1 . A thermal protection device for a motor which is driven by a PWM signal outputted from a controller, the controller having a first terminal for receiving a controlling signal and a second terminal for outputting the PWM signal, when the controlling signal being uncoupled from the first terminal, the controller stopping outputting the PWM signal at the second terminal, said thermal protection device comprising:

an overheating detecting module which includes a temperature sensor attached to a temperature measuring point, and outputs an overheating detection result signal on the basis of the temperature measured by the temperature sensor,

a switching element which is coupled to the first terminal of the controller and receives the overheating detecting result signal from the overheating detecting module, to selectively couple or uncouple the controlling signal to or from the first terminal.

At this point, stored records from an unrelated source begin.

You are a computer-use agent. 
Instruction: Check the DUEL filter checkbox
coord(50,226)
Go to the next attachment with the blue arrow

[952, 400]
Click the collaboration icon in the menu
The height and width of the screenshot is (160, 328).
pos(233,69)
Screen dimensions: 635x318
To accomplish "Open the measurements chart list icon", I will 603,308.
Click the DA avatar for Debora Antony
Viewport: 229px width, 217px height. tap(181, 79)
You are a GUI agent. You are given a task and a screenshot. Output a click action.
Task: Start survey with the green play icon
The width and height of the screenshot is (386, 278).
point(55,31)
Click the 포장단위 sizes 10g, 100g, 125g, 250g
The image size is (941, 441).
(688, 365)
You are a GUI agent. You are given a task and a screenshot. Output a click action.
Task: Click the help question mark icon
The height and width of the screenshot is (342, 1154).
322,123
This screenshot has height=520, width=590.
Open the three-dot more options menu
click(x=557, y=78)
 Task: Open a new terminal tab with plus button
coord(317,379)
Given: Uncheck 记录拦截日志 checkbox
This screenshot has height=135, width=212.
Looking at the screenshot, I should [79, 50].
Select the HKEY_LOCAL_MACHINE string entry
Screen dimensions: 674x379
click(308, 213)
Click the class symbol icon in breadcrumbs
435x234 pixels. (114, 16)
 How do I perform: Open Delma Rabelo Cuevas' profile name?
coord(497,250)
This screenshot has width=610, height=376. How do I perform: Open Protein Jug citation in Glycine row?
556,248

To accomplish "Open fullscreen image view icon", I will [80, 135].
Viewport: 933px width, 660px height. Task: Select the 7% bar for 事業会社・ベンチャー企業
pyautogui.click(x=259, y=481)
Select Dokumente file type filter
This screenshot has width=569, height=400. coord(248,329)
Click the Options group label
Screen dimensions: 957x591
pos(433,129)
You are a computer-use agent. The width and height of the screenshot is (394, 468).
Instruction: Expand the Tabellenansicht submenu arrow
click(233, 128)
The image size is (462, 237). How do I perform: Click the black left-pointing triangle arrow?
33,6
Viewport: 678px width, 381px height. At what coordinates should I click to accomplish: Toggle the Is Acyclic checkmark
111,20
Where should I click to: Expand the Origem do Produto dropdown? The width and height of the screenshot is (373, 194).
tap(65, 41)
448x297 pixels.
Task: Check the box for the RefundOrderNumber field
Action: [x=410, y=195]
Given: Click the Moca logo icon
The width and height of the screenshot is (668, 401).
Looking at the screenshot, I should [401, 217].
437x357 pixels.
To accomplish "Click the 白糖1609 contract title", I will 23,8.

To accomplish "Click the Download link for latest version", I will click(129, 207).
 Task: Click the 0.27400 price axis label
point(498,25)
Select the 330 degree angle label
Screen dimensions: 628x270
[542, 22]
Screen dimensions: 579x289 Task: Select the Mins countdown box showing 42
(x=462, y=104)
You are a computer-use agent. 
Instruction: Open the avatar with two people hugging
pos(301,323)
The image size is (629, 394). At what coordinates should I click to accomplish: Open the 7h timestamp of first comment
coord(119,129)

2. The thermal protection device of claim 1 , wherein the controller is a motor driving dedicated IC, and the controlling signal is selected from a torque/speed controlling signal, an oscillation-starting signal for controlling an operational oscillator and a signal for controlling the frequency of a carrier.

3. The thermal protection device of claim 1 , wherein the controller is a micro processor unit or a micro controller unit, and the controlling signal is a torque/speed controlling signal.

4. The thermal protection device of claim 1 , wherein the switching element is provided with a first terminal, a second terminal and a controlling terminal, the controlling signal is coupled to the first terminal of the switching element, the first terminal of the controller is connected to the second terminal of the switching element, and the overheating detection result signal is coupled to the controlling terminal of the switching element.

5. The thermal protection device of claim 4, wherein a capacitor is connected between the second terminal of the switching element and the earth.

6. The thermal protection device of claim 4 or 5, wherein the controlling signal is coupled to the first terminal of the switching element via a resistor.

7. The thermal protection device of claim 4, wherein the first terminal of the controller is connected to the second terminal of the switching element via a resistor, and a capacitor is connected between the first terminal of the controller and the earth.

8. The thermal protection device of claim 1 , wherein the switching element has a first terminal, a second terminal and a controlling terminal, the controlling signal is coupled to the first terminal of the switching element, the first terminal of the controller is connected to the first terminal of the switching element, the second terminal of the switching element is connected to the earth, and the overheating detection result signal is coupled to the controlling terminal of the switching element.

9. The thermal protection device of claim 8, wherein a capacitor is connected between the first terminal of the switching element and the earth.

10. The thermal protection device of claim 8 or 9, wherein the controlling signal is coupled to the first terminal of the switching element via a resistor.

1 1 . The thermal protection device of claim 1 , wherein the temperature measuring point is arranged at a heating element of the controller, a stator winding of the motor, a stator core of the motor, the housing of the motor and/or a heat sink.